Records supplied:
* * * * * * *
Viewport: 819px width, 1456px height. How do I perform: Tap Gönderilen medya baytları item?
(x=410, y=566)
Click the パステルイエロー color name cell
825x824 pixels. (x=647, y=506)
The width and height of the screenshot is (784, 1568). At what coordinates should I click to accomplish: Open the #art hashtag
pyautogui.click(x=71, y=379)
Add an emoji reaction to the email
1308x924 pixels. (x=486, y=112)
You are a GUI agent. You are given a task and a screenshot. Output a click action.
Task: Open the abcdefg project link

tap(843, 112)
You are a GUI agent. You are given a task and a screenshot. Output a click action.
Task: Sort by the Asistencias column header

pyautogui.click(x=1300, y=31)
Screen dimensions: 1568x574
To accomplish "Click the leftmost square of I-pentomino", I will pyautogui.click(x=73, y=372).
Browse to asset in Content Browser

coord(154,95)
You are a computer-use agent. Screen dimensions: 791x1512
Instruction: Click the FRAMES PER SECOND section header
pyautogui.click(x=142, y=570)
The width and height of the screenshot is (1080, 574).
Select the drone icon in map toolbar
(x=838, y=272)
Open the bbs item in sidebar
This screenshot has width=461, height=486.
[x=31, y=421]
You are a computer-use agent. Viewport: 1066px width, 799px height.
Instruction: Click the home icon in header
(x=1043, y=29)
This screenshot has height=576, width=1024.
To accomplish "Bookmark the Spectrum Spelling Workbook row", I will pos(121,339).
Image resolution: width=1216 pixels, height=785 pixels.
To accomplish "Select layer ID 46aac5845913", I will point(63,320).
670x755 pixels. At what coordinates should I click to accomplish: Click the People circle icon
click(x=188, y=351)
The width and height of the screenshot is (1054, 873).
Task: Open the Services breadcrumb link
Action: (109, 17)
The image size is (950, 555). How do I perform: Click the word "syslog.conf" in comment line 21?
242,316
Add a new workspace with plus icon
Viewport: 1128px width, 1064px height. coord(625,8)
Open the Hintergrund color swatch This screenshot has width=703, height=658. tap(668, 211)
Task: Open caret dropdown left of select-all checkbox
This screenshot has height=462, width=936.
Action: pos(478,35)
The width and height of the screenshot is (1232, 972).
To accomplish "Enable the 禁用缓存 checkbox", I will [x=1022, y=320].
* * * * * * *
What is needed:
Determine the number of lines in the data that include the string "will". Only that number belongs in the answer.

Exercise solution:
4